[Opening DOCUMENT PASSAGE section]

The University at Albany School of Public Health, Center for Public Health Continuing Education (CPHCE) in Rensselaer, NY provides professional development and education to promote policy change through evidence-based strategies that alter social norms and make tobacco less desirable, less acceptable and less accessible. The Center’s Tobacco Control Professional Development and Training Program trains grantees of Tobacco Free New York State, funded by the New York State Department of Health, Bureau of Tobacco Control. Grantees’ work in all areas of the state takes an evidence-based, policy-driven and cost-effective approach to decrease youth tobacco use, motivate adult smokers to quit and eliminate exposure to secondhand smoke.
The professional development and training track incorporates best practice approaches to training, learning and development, with a focus on systems thinking, persuasive communications and change leadership. It incorporates two major formats: online learning consisting of webinars, readings, assignments and discussions; and face-to-face workshops consisting of skills-based application. The training track focuses on leadership development and leading lasting change. It addresses the critical skills needed to advance tobacco control coalition work to mobilize communities and health systems for policy and systems change.

[Closing DOCUMENT PASSAGE section]

● PROBLEM TO SOLVE:
Reproduce everything in the tobacco control training passage from "The University at" down to "to secondhand smoke.".

[Opening DATA FOR ANALYSIS section]

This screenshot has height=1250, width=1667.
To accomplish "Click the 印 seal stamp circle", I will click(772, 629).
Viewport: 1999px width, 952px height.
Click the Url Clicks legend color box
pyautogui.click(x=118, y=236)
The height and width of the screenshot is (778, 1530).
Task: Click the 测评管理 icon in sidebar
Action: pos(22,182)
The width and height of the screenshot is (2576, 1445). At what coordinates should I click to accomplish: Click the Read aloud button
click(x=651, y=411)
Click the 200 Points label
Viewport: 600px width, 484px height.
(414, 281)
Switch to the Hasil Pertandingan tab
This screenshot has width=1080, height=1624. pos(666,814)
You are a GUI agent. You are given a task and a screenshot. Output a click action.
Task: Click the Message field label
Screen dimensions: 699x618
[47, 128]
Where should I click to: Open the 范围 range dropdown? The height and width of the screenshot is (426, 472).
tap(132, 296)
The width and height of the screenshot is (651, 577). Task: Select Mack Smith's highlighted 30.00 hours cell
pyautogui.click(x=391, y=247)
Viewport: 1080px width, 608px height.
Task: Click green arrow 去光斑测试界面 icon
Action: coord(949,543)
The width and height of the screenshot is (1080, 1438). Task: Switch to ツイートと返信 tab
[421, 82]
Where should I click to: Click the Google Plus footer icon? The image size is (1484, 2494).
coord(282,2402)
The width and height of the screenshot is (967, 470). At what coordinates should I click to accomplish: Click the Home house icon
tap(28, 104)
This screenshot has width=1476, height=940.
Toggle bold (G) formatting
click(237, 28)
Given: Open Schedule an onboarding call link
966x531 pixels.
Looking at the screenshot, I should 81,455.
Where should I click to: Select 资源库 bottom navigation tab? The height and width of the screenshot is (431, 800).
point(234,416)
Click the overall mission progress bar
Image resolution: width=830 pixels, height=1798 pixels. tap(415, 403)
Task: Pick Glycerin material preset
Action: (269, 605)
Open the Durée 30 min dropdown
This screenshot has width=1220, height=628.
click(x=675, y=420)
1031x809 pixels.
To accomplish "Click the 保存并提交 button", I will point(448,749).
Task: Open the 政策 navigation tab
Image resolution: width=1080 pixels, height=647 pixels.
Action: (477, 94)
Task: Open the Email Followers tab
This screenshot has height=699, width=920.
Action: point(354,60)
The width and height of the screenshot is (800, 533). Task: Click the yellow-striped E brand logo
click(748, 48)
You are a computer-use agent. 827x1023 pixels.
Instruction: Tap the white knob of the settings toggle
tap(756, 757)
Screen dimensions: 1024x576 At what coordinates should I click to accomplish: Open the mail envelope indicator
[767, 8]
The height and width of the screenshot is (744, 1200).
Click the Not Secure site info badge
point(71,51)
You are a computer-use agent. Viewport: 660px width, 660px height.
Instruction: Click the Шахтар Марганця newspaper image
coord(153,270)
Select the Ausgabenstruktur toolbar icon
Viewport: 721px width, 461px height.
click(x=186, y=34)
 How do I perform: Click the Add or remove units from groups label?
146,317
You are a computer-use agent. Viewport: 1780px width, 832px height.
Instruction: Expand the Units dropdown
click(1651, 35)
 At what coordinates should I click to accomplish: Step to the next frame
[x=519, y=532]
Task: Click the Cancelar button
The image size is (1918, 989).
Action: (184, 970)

[Closing DATA FOR ANALYSIS section]

● TASK ANSWER:
The University at Albany School of Public Health, Center for Public Health Continuing Education (CPHCE) in Rensselaer, NY provides professional development and education to promote policy change through evidence-based strategies that alter social norms and make tobacco less desirable, less acceptable and less accessible. The Center’s Tobacco Control Professional Development and Training Program trains grantees of Tobacco Free New York State, funded by the New York State Department of Health, Bureau of Tobacco Control. Grantees’ work in all areas of the state takes an evidence-based, policy-driven and cost-effective approach to decrease youth tobacco use, motivate adult smokers to quit and eliminate exposure to secondhand smoke.